The Washington Commanders’ acquisition of Carson Wentz upended their offseason spending budget. It’s not like they were expected to go big-game hunting after they splurged during 2021 free agency, but the Wentz trade restricted them to cost-effective moves and re-signing their own free agents on the cheap.
Players re-signed include JD McKissic, Bobby McCain, Cornelius Lucas, Danny Johnson, Cam Sims, Daniel Wise, David Mayo, Milo Eifler, Jon Bostic, albeit not until after the roster cutdown deadline, Troy Apke, Jon Toth and Tyler Larsen.
It’s a laundry list of players, only three of which have a consistent role on Sundays, but it aligns with with the roster continuity philosophy Ron Rivera has preached since he was hired in 2020. Not everyone agrees with the approach, but it wasn’t surprising to see so many players re-up their contracts with the franchise.

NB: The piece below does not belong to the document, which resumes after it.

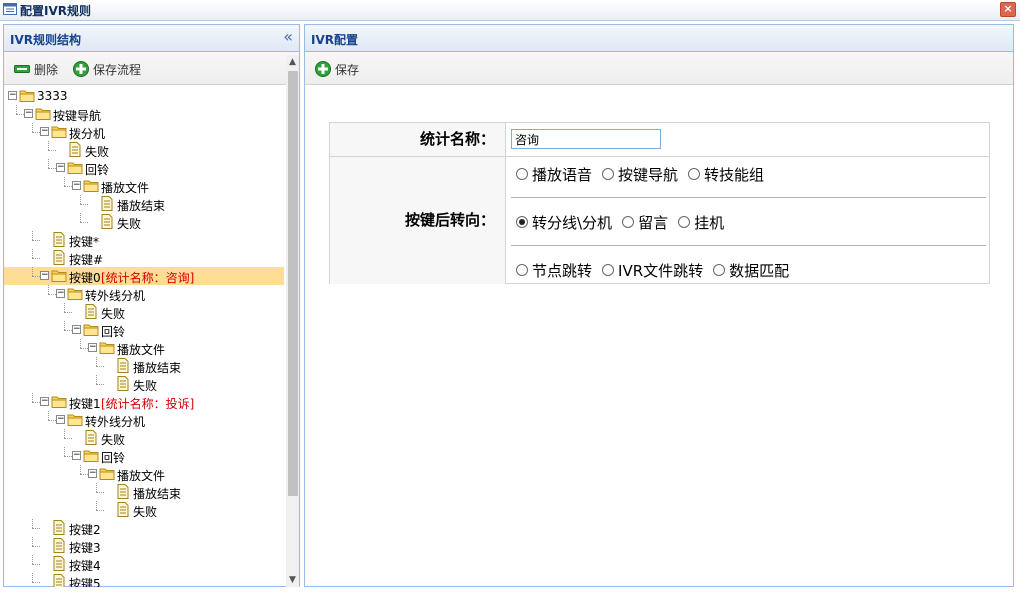 This screenshot has height=596, width=1020. Describe the element at coordinates (564, 222) in the screenshot. I see `radio-option: 转分线\分机` at that location.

What felt like an obvious move given the spark he provided on special teams last season, was re-signing DeAndre Carter. Instead, the Commanders let Carter test the free agent waters and he quickly found a new home with the LA Chargers.
To nobody’s surprise, Carter has been a supreme return specialist and a valuable depth receiver amidst all of the Chargers’ injuries at the position.

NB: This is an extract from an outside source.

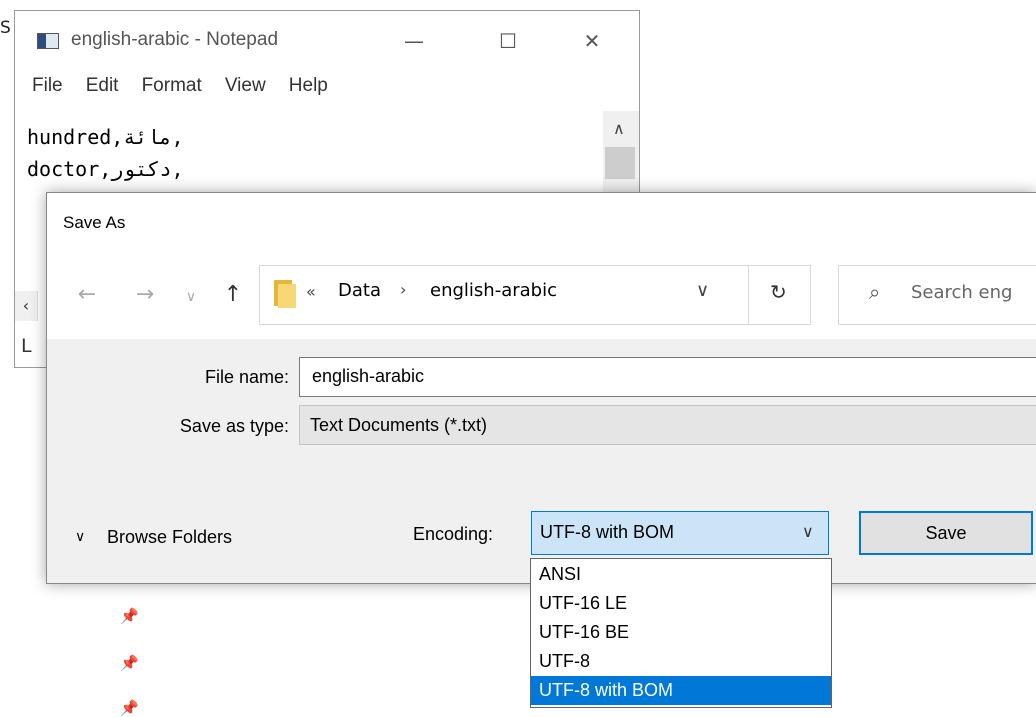  I want to click on save-as-type-value: Text Documents (*.txt), so click(399, 425).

The Commanders made a huge mistake not re-signing DeAndre Carter.
Viable return specialists do grow on trees, but the Commanders didn’t have one waiting in the wings to justify letting Carter leave. Say what you will about Carter being raised in California and still having family on the west coast, but you really think he’d turn down a two-year deal worth $3 or $4 million over his current earnings?
Maybe Carter took a hometown discount, but surely he’d take a two-year contract over his one-year, $1.135 million deal with LA, no?
In the Chargers’ overtime win over the Broncos, Carter returned two kicks for 45 yards (22.5 average) three punts for 39 yards (13.3 average). For the season, Carter’s 10.89 yards average per punt return ranks sixth in the NFL. Dax Milne, the player Washington promoted in Carter’s wake, is averaging 8.47 yards per return.
It might not seem like a huge difference on paper, but you don’t need stats to know Carter is a superior returner relative to Milne. The 28-year-old is one of the game’s premier return specialists, as Washington learned last season when he finished third in yards averaged per kick return and second in kickoff return yards.
And yet, the Commanders settled for Milne, who insists on taking kicks out of the end zone only to get tackled before the 20-yard line and stutter-stepping on punt returns only to pick up a handful of yards instead of following blockers upfield.
Unfortunately, not retaining Carter falls right into the team’s mismanagement of the offensive line. The same away spending like a drunken sailor in free agency doesn’t always work, cutting corners seldom works out for front offices.
Rivera and Co. are currently learning that the hard way with Carter, Andrew Norwell and Trai Turner. Monday was yet another harsh reminder.